[DOCUMENT PASSAGE — start]

Zhang et al. (2016) reported that in Qingzhen County (Guizhou province) over 85% of farmland suitable for GfG/2 was listed as “Basic Farmland”. Similarly, in Qianjiang district (Chongqing Municipality) the government plans to convert 13,500 ha of farmland, but only 1700 ha meet the criterion of the GfG/2 and are not classified “Basic Farmland”, or used for construction. Furthermore, a large number of slope farmland near important water sources in the Three Gorges Reservoir Region and the Danjiangkou Reservoir area, which would enter in the third category of land targeted for conversion, is also been protected as “Basic farmland”. For example, in Zigui County (Hubei province), located in the upper Three Gorges Reservoir Region, there are 2800 ha of farmland above 25°, but 88.55% of them are listed as “Basic Farmland” (Xie et al. 2016).

[DOCUMENT PASSAGE — finish]

[WHAT IS EXPECTED]:
Determine whether each of the following statements agrees with the passage on farmland conversion above. Answer yes or no for each, and quote the words of the passage that decide it.
(a) In Qingzhen County, less than half of the farmland suitable for GfG/2 was listed as "Basic Farmland."
(b) In Qianjiang district, fewer than 2,000 ha of the farmland planned for conversion meet the GfG/2 criterion without being classified "Basic Farmland" or used for construction.
(c) Zigui County is located in the lower Three Gorges Reservoir Region.

[SOURCE DATA — start]

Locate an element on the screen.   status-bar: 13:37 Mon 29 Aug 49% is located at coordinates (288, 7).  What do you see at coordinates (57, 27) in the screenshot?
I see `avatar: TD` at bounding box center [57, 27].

[SOURCE DATA — finish]

[EXERCISE RESPONSE]:
(a) No: "over 85% of farmland suitable for GfG/2 was listed as “Basic Farmland”"
(b) Yes: "only 1700 ha meet the criterion of the GfG/2 and are not classified “Basic Farmland”, or used for construction"
(c) No: "located in the upper Three Gorges Reservoir Region"